§ Task details
Rewrite the text on deploying models to the Edge TPU, starting with "Once you have produced a" and going on through "the model here.", with "demo examples" changed to "sample programs".

The next step would be to convert your .pb model to a "fully quantized .tflite model" using the post training quantization technique. The documentation to do that are given here. I also created a github gist, containing an example of Post Training Quantization here. Once you have produced the .tflite model, you'll need to compile the model via the edgetpu_compiler. Although everything you need to know about the edgetpu compiler is in that link, for your purpose, compiling a model is as simple as:
$ edgetpu_compiler your_model_name.tflite
Which will creates a your_model_name_edgetpu.tflite model that is compatible with the EdgeTPU. Now, if at this stage, instead of creating an edgetpu compatible model, you are getting some type of errors, then that means your model did not meets the requirements that are posted in the models-requirements section.
Once you have produced a compiled model, you can then deploy it on an edgetpu device. Currently are 2 main APIs that can be use to run inference with the model:
EdgeTPU API
python api
C++ api
tflite API
C++ api
python api
Ultimately, there are many demo examples to run inference on the model here.

§ Provided records
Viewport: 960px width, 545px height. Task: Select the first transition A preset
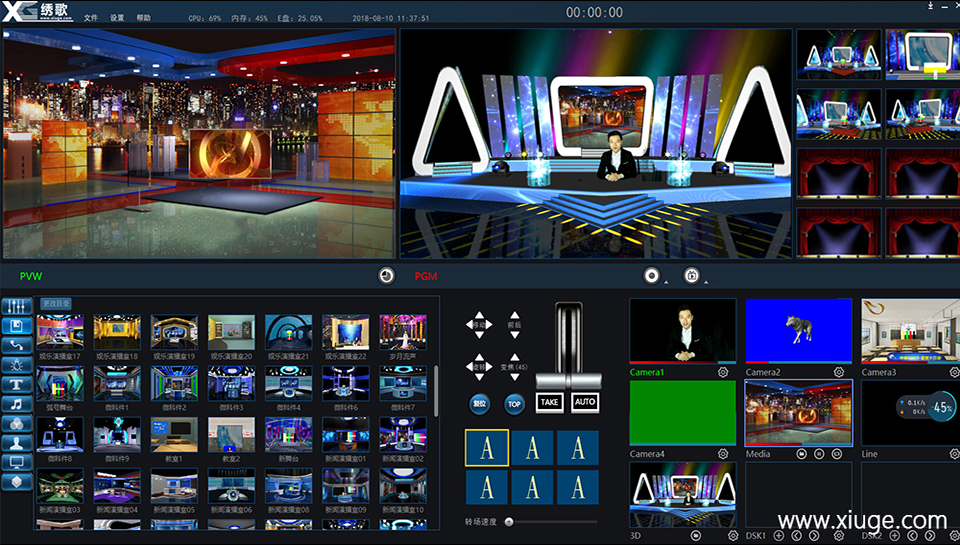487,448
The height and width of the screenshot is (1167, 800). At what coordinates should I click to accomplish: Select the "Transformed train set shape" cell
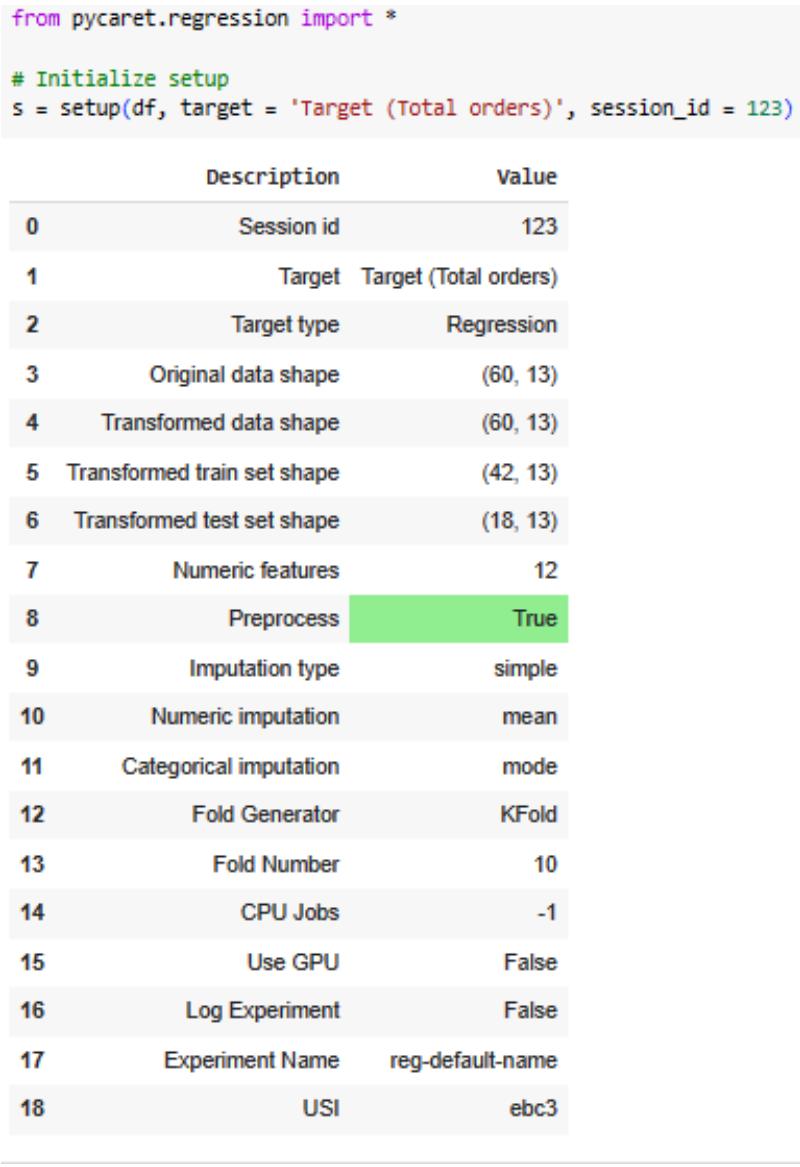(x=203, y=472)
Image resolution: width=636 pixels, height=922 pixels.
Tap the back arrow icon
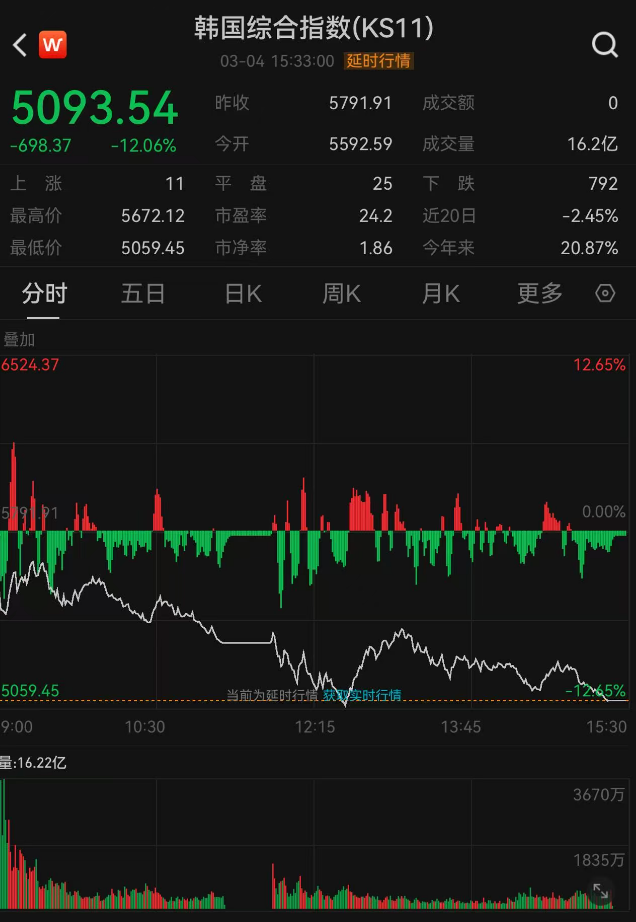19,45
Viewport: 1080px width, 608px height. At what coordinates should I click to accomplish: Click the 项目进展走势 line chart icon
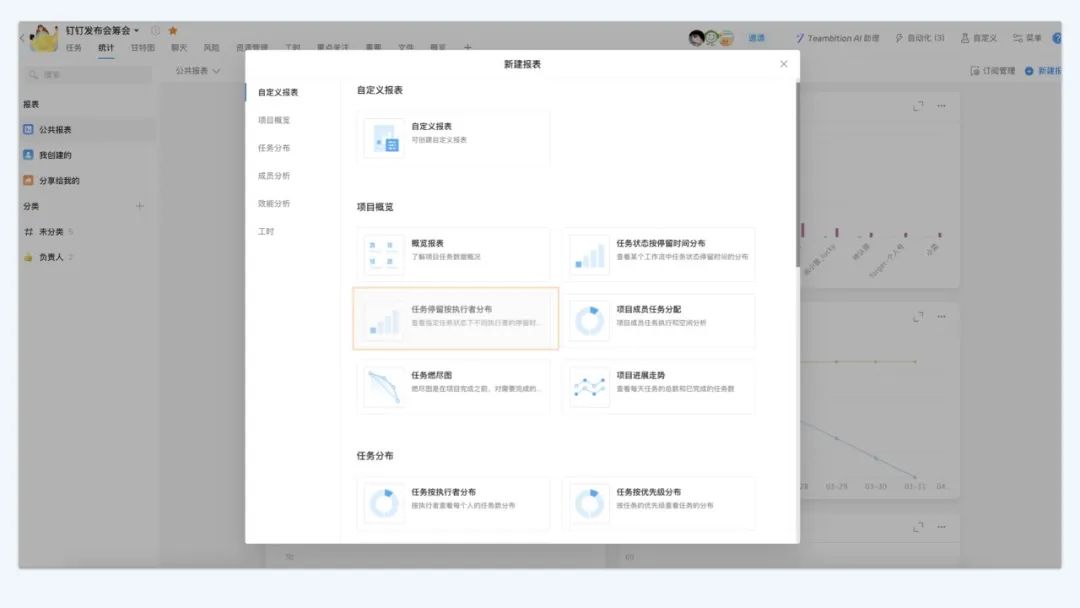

§ Worked answer
Once you have produced a compiled model, you can then deploy it on an edgetpu device. Currently are 2 main APIs that can be use to run inference with the model:
EdgeTPU API
python api
C++ api
tflite API
C++ api
python api
Ultimately, there are many sample programs to run inference on the model here.